"Tetapi, sebelum aku meninggal, bolehkah aku meminta kejujuranmu. Apakah kamu mencintaiku?"
Aku tidak segera menjawab. Tetapi, aku menemukan pancaran kesungguhan dari wajahnya. Kemudian, aku baru mengangguk pelan,
"Iya, Pras. Aku sangat mencintaimu."
Dia mendekatkan wajahnya. Lalu, dia membekapku dengan lumatannya yang ganas. Aku membalasnya tidak kalah ganas. Namun, ini bukan sekedar hasrat, melainkan hati yang sedang terpaut.
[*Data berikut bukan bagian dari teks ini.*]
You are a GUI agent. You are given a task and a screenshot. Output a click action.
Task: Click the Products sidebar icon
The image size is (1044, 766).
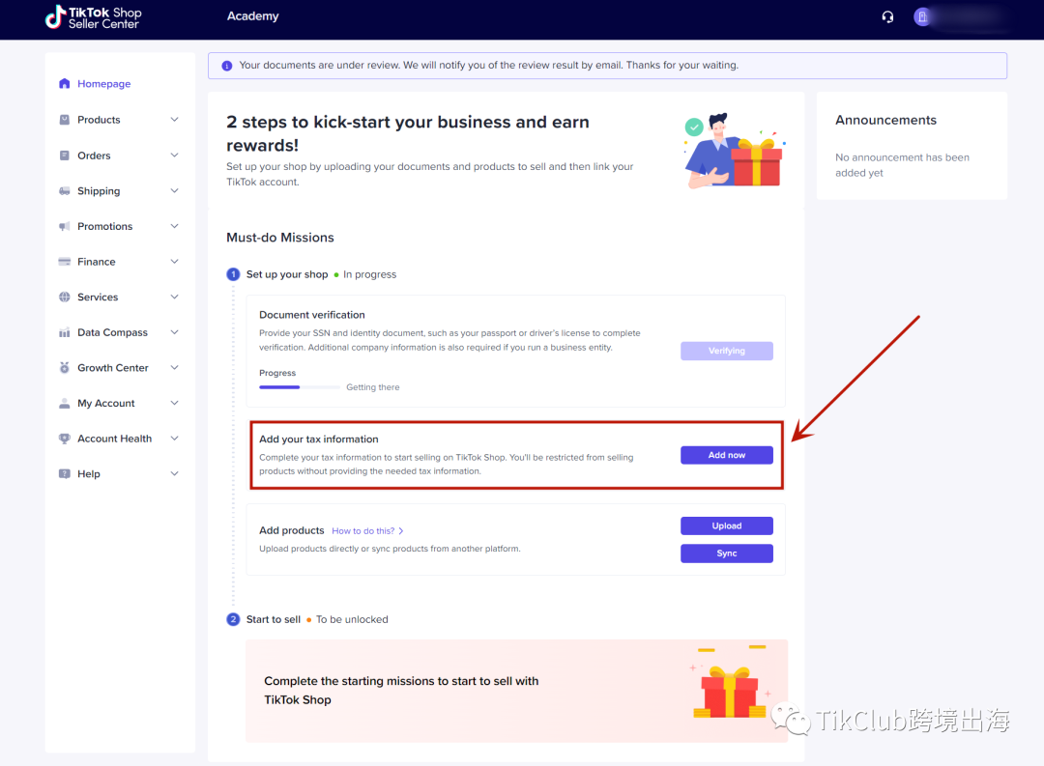tap(65, 120)
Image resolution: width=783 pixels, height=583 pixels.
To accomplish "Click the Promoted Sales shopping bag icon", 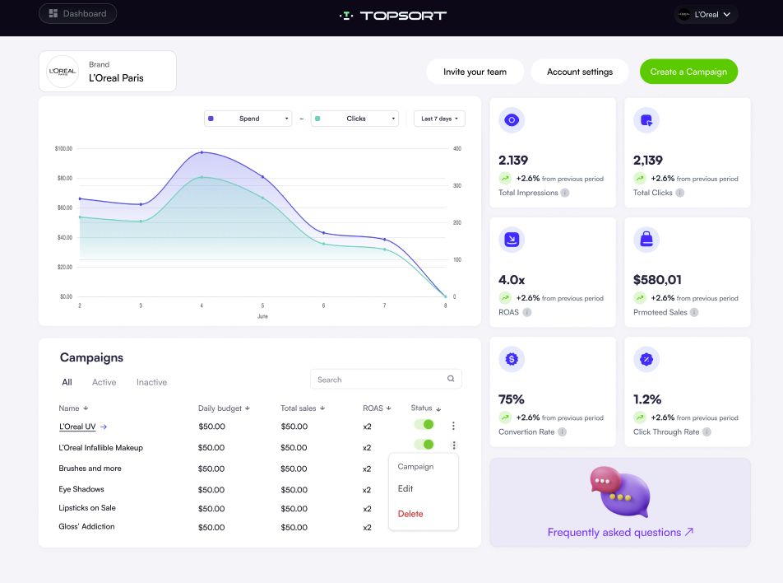I will click(646, 240).
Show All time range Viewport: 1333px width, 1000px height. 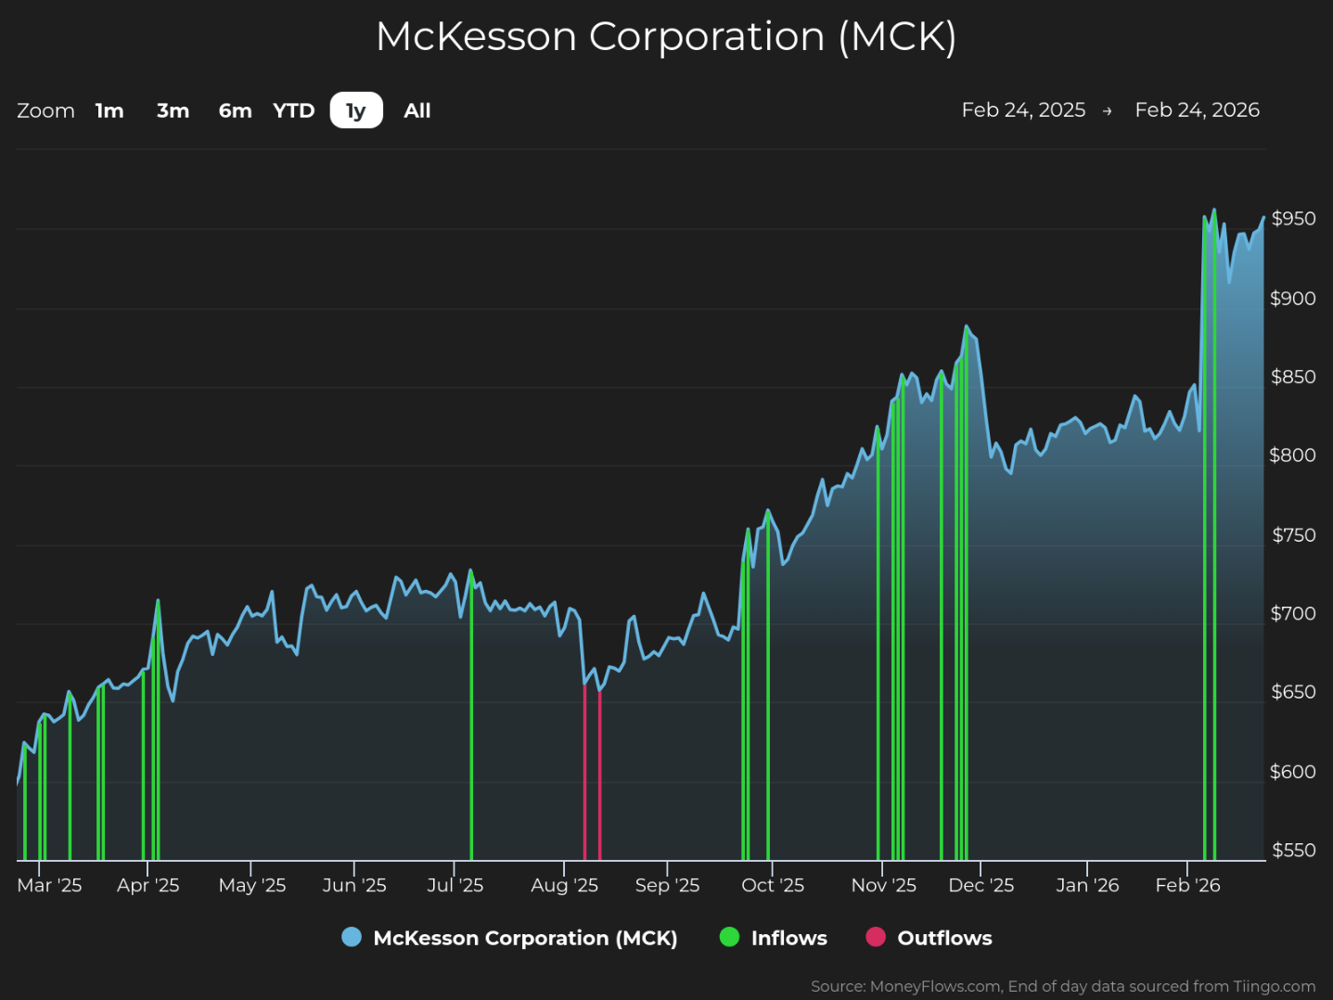[417, 110]
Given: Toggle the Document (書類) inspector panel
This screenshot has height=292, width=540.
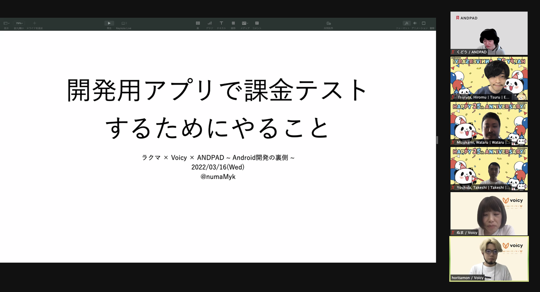Looking at the screenshot, I should click(424, 23).
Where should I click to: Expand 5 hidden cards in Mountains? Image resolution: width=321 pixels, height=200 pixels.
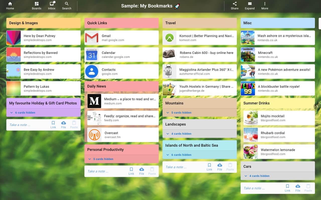click(181, 113)
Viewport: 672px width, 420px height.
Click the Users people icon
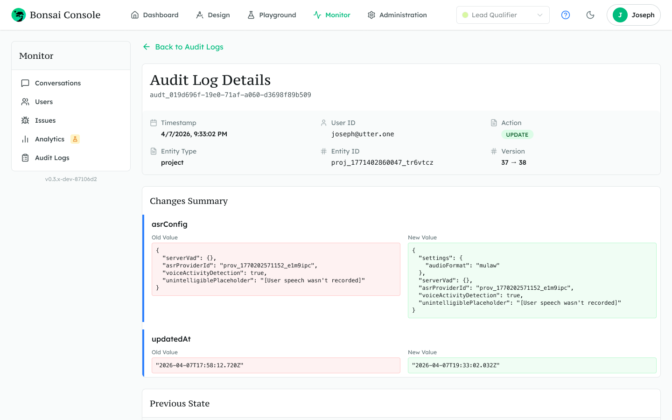pos(25,102)
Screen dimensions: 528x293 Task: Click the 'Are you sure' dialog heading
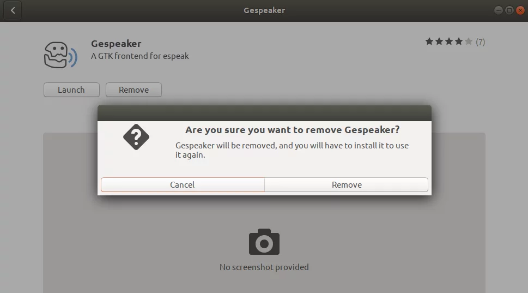click(292, 130)
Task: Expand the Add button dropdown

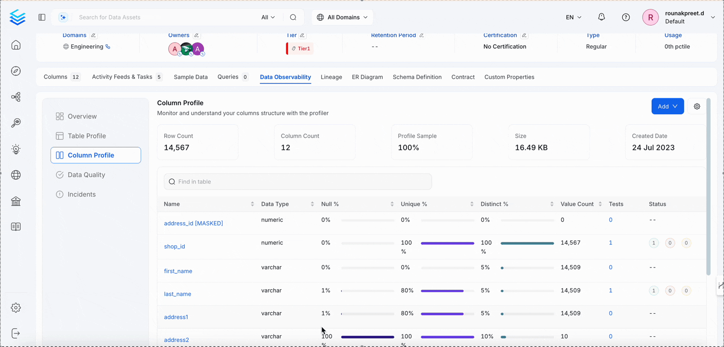Action: pyautogui.click(x=667, y=107)
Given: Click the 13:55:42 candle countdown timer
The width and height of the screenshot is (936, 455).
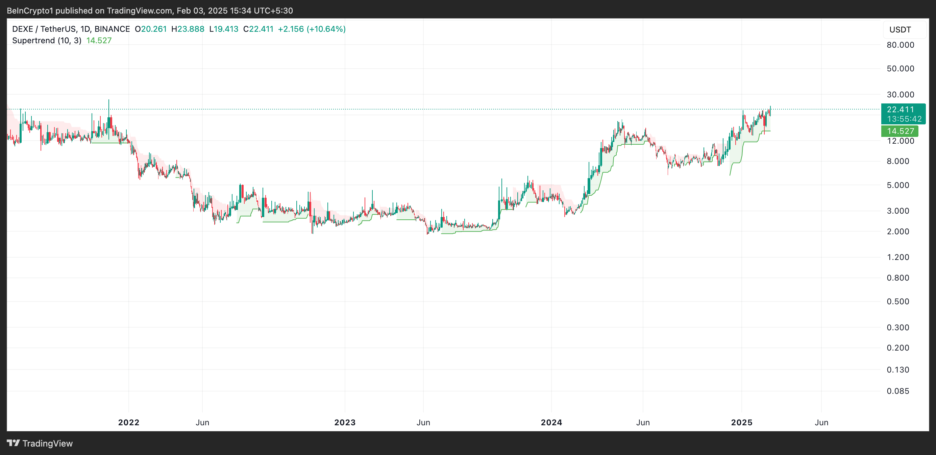Looking at the screenshot, I should pos(904,119).
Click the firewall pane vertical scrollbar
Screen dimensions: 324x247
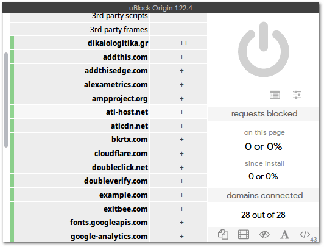[6, 100]
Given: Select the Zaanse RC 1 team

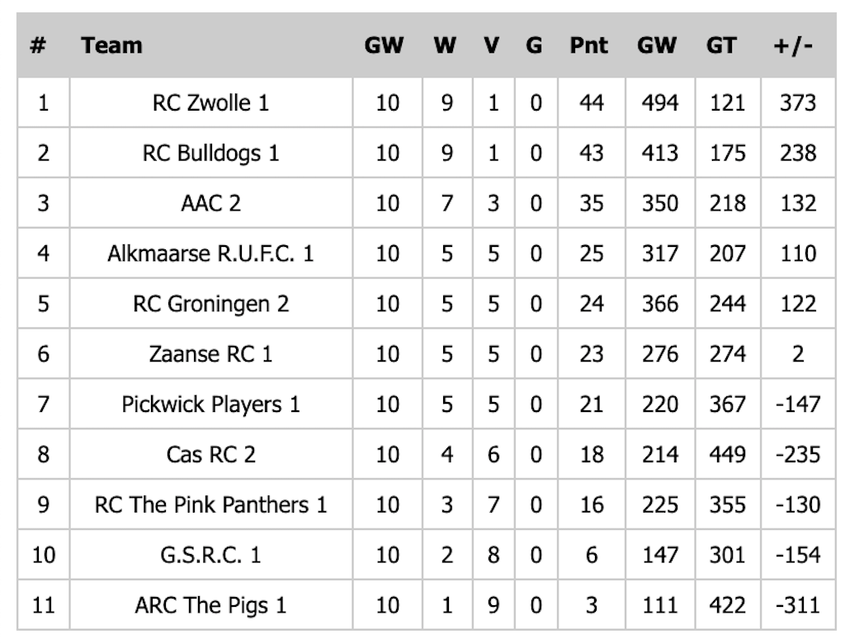Looking at the screenshot, I should pyautogui.click(x=210, y=354).
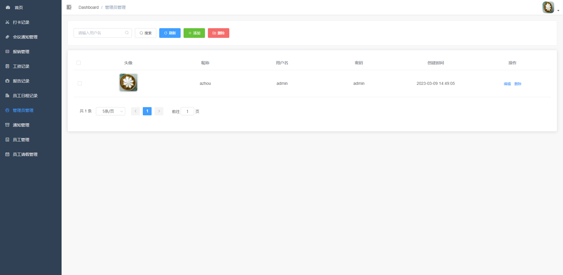The width and height of the screenshot is (563, 275).
Task: Open the avatar dropdown at top right
Action: pyautogui.click(x=548, y=7)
Setelah cukup lama, kami saling melepas pagutan dengan nafas terengah-engah.
"Dina."
"Pras."
Lalu kami saling berpelukan dengan sangat erat sekali seakan-akan kalau kita tidak bertemu lagi. Terdengar deru nafasnya memburu ditelingaku, meluahkan segenap emosi yang ada. Aku bisa merasakan kehangatan dari tubuhnya. Kehangatan yang mungkin akan menjadi yang terakhir kalinya.
Dia melepaskan pelukannya, menghapus air matanya dengan kasar, aku bisa melihat wajahnya yang kuyu karena habis menangis.